=== Einträge ===

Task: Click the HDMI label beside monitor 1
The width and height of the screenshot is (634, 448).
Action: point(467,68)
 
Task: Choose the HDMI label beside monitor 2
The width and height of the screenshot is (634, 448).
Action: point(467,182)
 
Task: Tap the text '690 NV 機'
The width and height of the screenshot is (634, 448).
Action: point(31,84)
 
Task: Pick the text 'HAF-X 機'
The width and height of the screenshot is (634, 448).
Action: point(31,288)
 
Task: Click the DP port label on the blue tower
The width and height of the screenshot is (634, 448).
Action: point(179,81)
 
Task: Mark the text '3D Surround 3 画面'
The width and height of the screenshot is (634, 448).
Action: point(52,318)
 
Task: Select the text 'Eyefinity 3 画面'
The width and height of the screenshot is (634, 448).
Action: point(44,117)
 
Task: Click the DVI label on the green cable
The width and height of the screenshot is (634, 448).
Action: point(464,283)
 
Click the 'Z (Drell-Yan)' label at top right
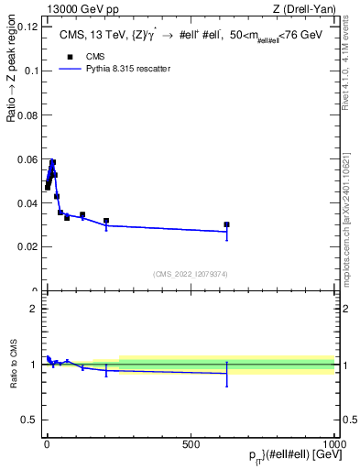click(x=305, y=10)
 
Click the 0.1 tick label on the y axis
click(x=31, y=71)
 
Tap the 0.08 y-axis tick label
click(x=27, y=115)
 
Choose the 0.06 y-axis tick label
click(x=27, y=158)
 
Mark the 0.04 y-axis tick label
click(x=27, y=202)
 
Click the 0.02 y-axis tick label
click(x=27, y=246)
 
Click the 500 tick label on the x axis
click(x=191, y=443)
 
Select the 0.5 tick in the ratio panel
click(x=30, y=420)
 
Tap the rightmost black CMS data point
click(x=226, y=224)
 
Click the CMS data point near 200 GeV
click(x=106, y=221)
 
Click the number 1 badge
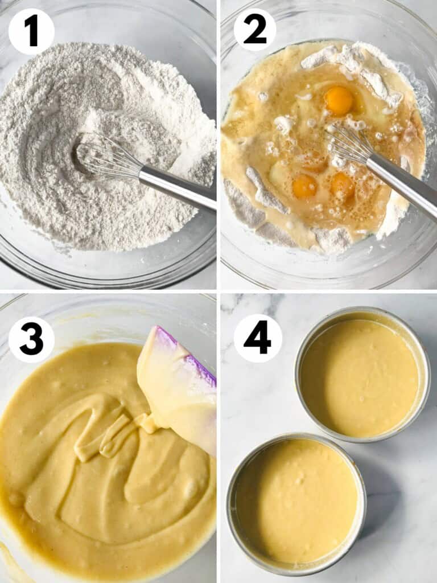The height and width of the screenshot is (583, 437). click(x=31, y=31)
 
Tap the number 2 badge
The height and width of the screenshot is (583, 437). click(x=255, y=30)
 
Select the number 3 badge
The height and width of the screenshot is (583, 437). click(x=31, y=340)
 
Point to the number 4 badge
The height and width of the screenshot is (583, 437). click(x=258, y=338)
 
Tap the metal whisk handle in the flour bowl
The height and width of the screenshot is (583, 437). click(x=176, y=187)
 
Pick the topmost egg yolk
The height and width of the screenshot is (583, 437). click(x=339, y=100)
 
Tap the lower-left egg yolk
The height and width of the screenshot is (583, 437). click(x=304, y=186)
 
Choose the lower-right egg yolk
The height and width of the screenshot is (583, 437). click(x=343, y=185)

===

**Ziel der Aufgabe:**
Trage aus der Auflistung oben alle Zeilen zusammen, die das Wort „number" enthalten. Groß- und Kleinschreibung zählt.

**Gelöste Aufgabe:**
Click the number 1 badge
Tap the number 2 badge
Select the number 3 badge
Point to the number 4 badge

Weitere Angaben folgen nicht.